Problem requirements:
Leaving out all pictures, reproduce the entries below exactly, from the first line through the line that contains "Task: Open the apps grid switcher".

Saved entries
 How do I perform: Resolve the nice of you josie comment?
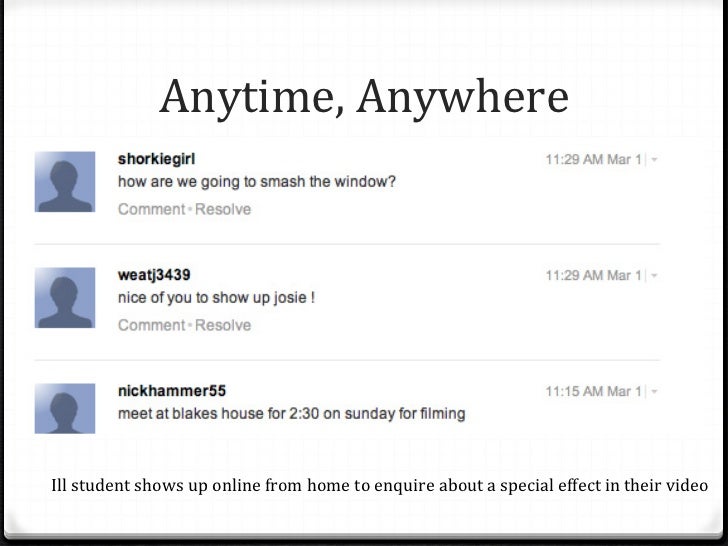pyautogui.click(x=223, y=325)
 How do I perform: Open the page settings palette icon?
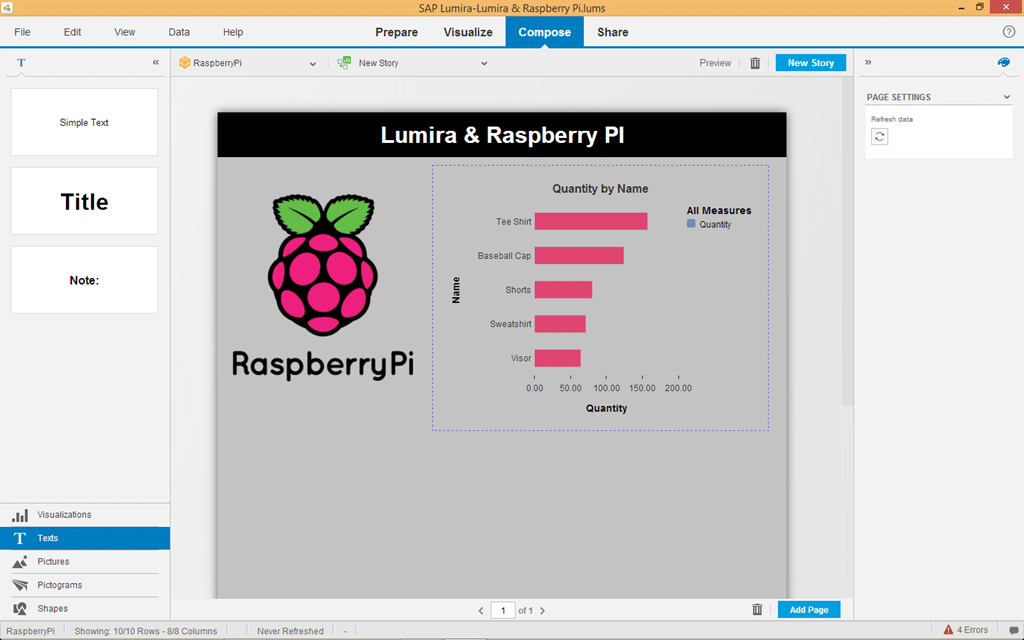click(1002, 62)
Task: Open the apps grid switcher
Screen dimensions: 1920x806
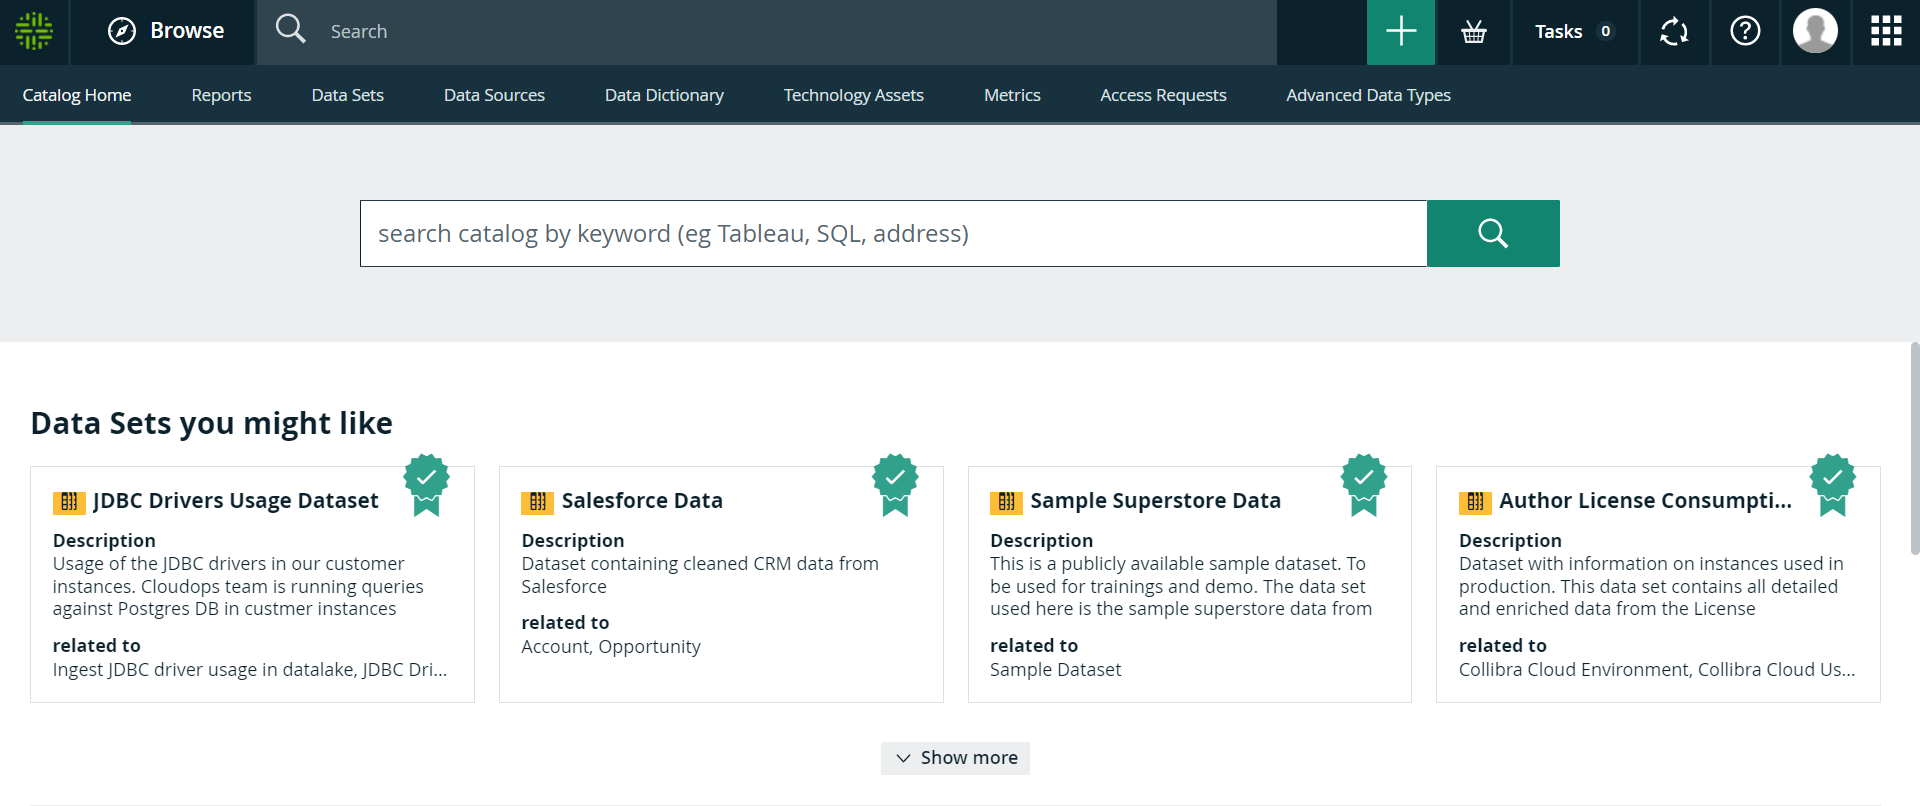Action: [1885, 31]
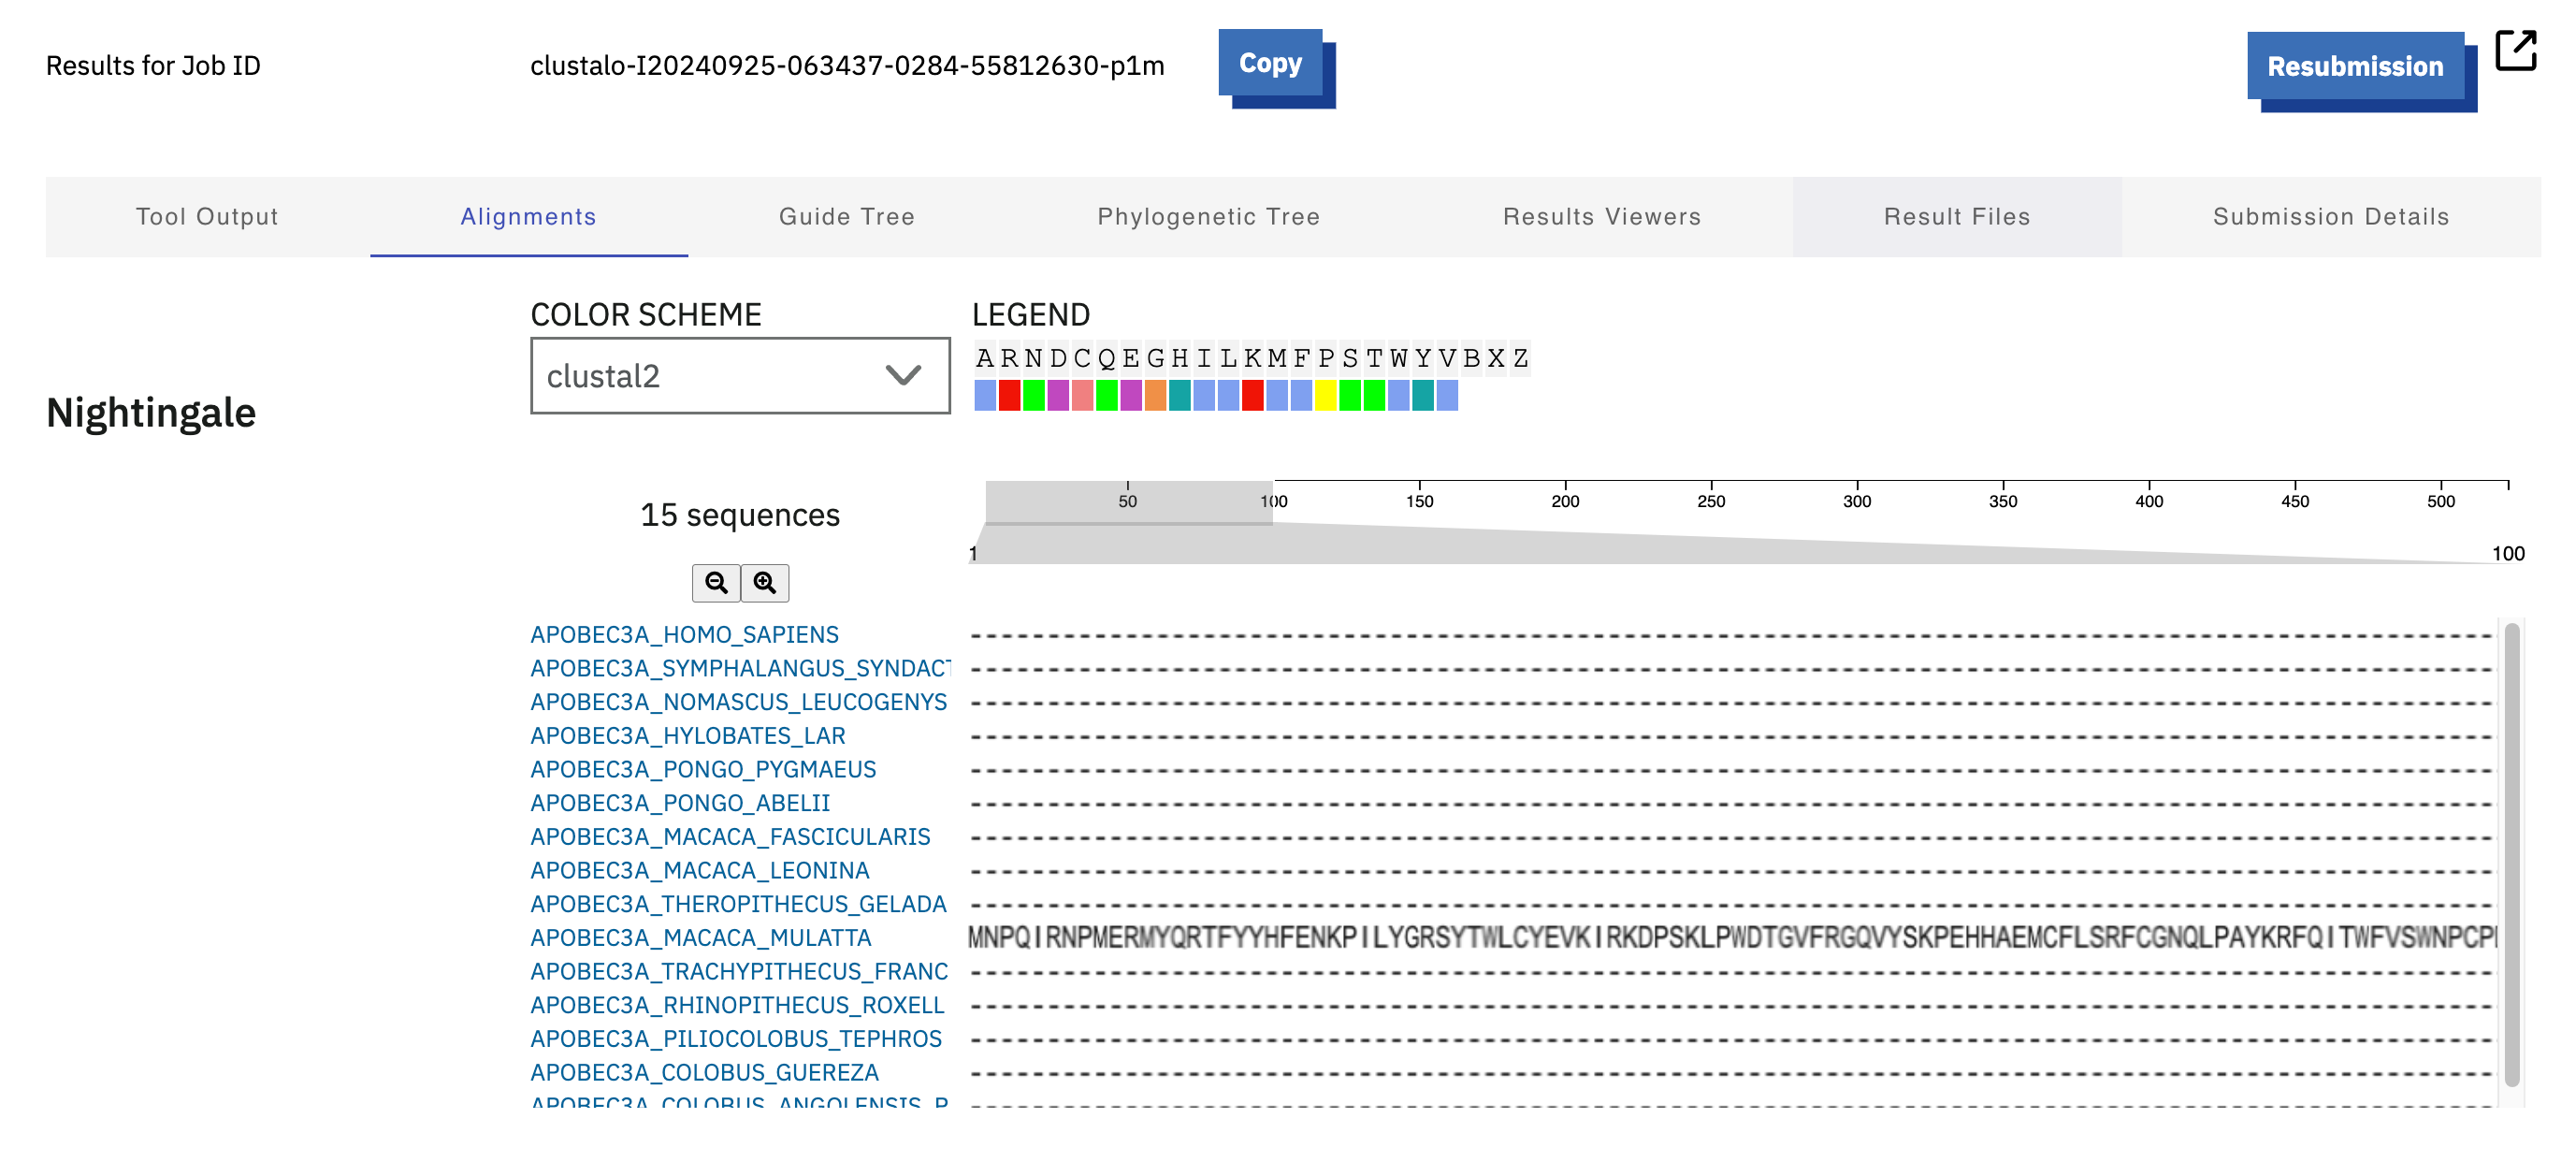The width and height of the screenshot is (2576, 1162).
Task: Click the dropdown chevron arrow
Action: click(903, 376)
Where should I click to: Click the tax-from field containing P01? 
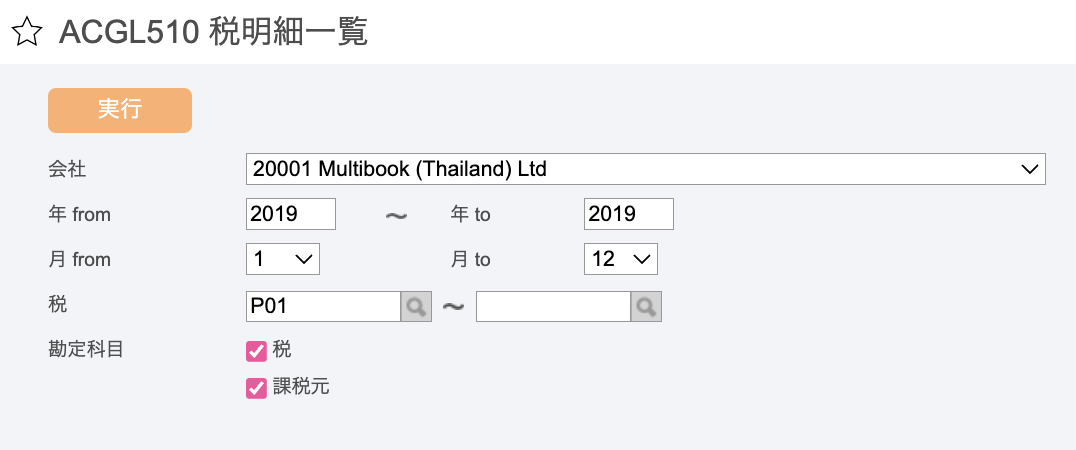click(x=323, y=307)
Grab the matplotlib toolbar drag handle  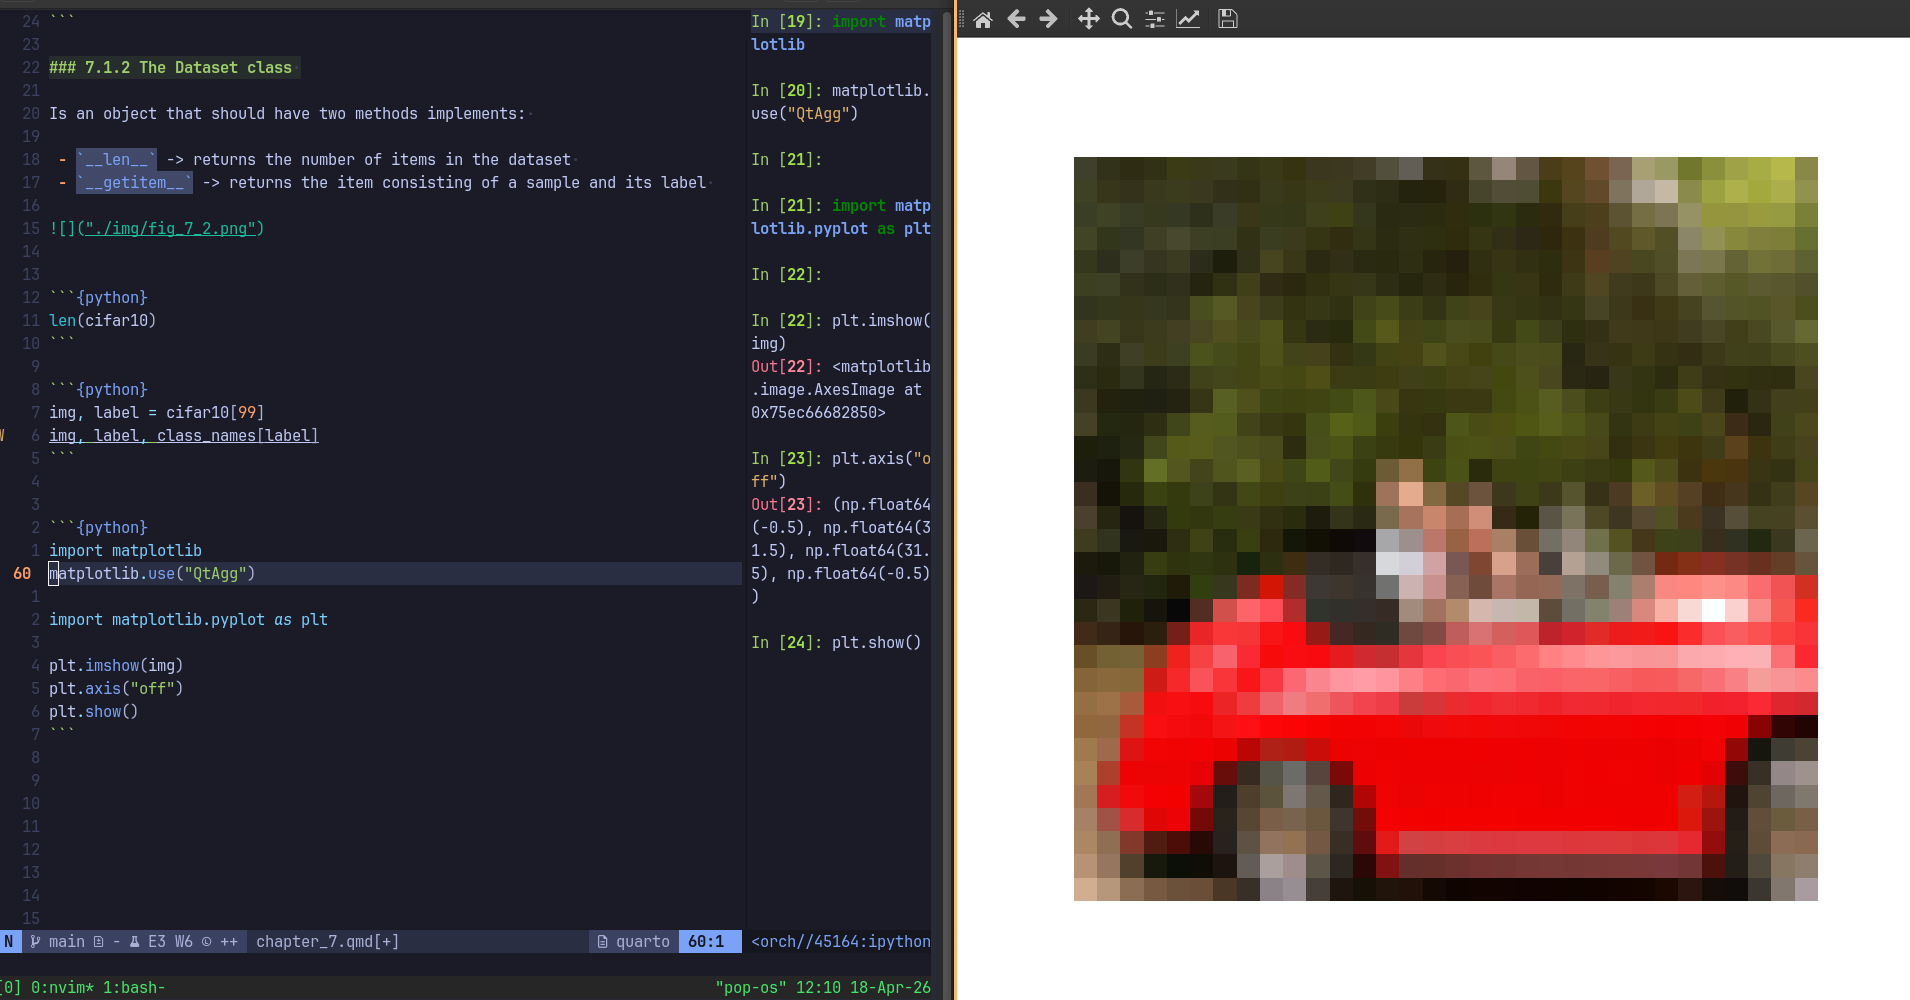click(962, 19)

Output below:
 How do I perform: Resolve the nice of you josie comment?
pyautogui.click(x=223, y=325)
 How do I perform: Open the page settings palette icon?
click(1002, 62)
Task: Open the apps grid switcher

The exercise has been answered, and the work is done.